Go over the records and count each line that has the string "Task". Give the number and nothing else.
------------------------------
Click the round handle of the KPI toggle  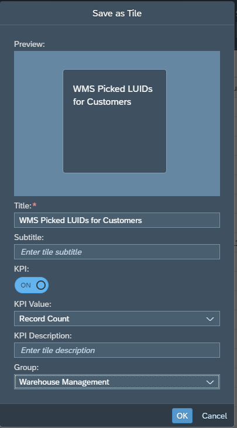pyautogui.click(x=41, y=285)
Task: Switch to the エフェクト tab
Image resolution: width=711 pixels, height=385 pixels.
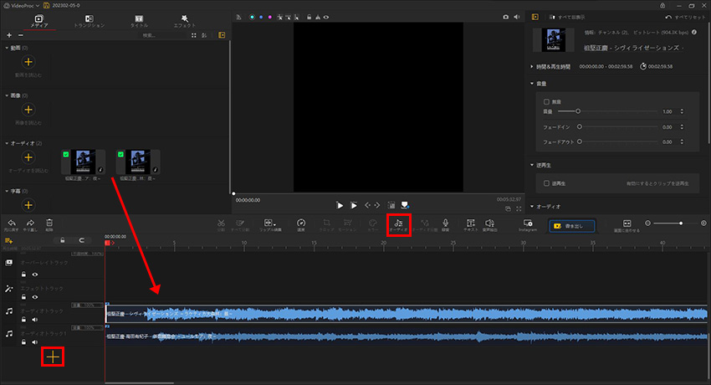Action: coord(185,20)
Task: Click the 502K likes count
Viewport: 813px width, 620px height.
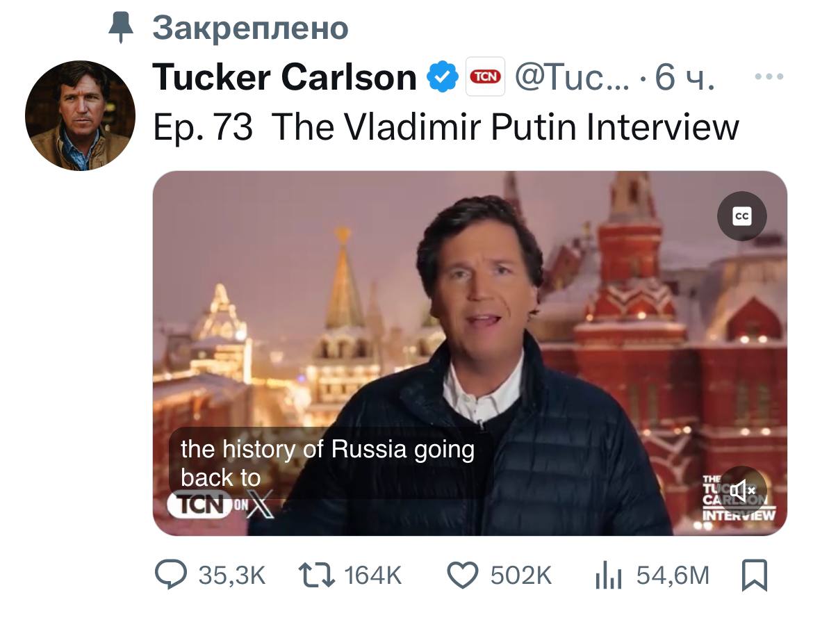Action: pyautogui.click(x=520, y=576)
------------------------------
Response area: 2